The Wall Street Journal reports that bankruptcy filings are up 32% from 2008.

Mr. Mann (a law Professor at Columbia University) said he believes bankruptcies reached their peak sometime last year, but bankruptcy attorneys from across the country said there was no sign that business was slowing. The 113,274 filings in December alone were a third higher than the same month a year earlier.

As I reported before, we have been hearing that we are in a recovery phase for over a year now, but the news just keeps getting worse. The unemployment figures for December will be released this friday, I believe. Will those figures show an increase in the ranks of the nearly 15.5 million unemployed?

My favorite attempt at spin is this story. The math is intended to confuse you, so let me see if we can work it out:

Retail sales rose 3.6% from Nov. 1 through Dec. 24, compared with a 2.3% drop in the same period a year ago, according to figures from SpendingPulse, which tracks all forms of payments, including cash. Adjusting for an extra shopping day between Thanksgiving and Christmas, the number was closer to a 1% gain. Last year, the economy was in “critical condition,” said Michael Macnamara, vice president at MasterCard Advisors’ SpendingPulse. “This year, it’s in stable condition.”

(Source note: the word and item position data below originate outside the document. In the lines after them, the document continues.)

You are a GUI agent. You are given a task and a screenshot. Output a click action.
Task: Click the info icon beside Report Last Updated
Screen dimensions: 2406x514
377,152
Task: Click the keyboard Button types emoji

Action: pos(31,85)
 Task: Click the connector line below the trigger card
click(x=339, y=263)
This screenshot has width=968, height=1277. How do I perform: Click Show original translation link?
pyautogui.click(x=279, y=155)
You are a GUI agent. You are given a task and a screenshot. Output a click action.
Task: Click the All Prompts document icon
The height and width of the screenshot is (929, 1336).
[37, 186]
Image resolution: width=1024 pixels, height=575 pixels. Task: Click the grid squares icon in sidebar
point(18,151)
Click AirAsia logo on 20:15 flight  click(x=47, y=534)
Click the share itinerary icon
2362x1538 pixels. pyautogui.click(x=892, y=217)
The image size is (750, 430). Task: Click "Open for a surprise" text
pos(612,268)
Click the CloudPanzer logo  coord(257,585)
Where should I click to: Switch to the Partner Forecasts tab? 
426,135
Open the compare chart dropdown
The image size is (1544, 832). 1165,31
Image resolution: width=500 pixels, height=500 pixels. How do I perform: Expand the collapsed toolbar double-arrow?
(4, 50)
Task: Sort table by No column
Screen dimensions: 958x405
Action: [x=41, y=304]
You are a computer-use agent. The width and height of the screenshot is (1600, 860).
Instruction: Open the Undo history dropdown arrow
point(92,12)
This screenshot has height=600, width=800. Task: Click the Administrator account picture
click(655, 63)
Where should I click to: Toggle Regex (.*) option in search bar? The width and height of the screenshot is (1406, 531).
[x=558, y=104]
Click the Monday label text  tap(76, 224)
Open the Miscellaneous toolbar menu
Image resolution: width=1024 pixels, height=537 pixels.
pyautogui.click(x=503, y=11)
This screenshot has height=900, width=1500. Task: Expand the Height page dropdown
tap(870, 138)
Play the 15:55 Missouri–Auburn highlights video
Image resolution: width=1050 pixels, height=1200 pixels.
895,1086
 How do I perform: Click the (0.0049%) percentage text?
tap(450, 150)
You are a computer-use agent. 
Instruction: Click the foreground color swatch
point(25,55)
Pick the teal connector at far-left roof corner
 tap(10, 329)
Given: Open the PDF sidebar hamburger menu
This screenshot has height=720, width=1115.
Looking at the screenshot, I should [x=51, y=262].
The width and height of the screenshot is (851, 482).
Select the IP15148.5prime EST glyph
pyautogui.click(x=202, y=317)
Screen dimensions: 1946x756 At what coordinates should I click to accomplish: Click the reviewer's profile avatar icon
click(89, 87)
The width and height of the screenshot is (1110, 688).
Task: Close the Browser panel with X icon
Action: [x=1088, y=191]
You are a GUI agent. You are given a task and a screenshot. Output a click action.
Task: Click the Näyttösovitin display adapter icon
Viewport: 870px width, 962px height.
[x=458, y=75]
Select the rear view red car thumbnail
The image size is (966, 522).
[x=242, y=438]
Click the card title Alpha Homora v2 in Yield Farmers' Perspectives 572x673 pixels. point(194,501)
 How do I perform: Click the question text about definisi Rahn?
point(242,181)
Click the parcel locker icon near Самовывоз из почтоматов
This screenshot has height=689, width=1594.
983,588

So lets start by setting sales in the Christmas season of 2007 as “normal,” or $1000. Now 2009 saw a 2.3% drop, meaning sales dropped during that period to $977. Now adjusting sales figures to account for the fact that the 2009 season has one fewer shopping day increases our sales by 1% to 987. That figure is still 1.3% lower that 2007. In fact, if those figures are adjusted for the inflation we saw in 2008, the sales figure would be closer to $946.

In other words, the increase in sales over the normal of two years ago is less than the rate of inflation. Sales figures for this Christmas season are more than 5% lower than pre-financial crisis levels. I am tired of being told that things are better, I am tired of being lied to. When all of this started, I listened to the talking heads who told me to keep my money invested where it was and take the “long view.” They said the smart thing to do was wait it out, and that we would improve.

I lost over half of my life savings. My home value dropped to less than half of what I owed on it. My mother has had to come out of retirement, as the nest egg she built with my late father becomes depleted. I am sitting on my money. I am buying the one thing that has not lost real buying power- gold and silver. I am getting rid of this boat anchor of a house. I will buy another at half price, and hope for the best.

Above all, I am no longer listening to the supposed experts that got us all into this mess in the first place.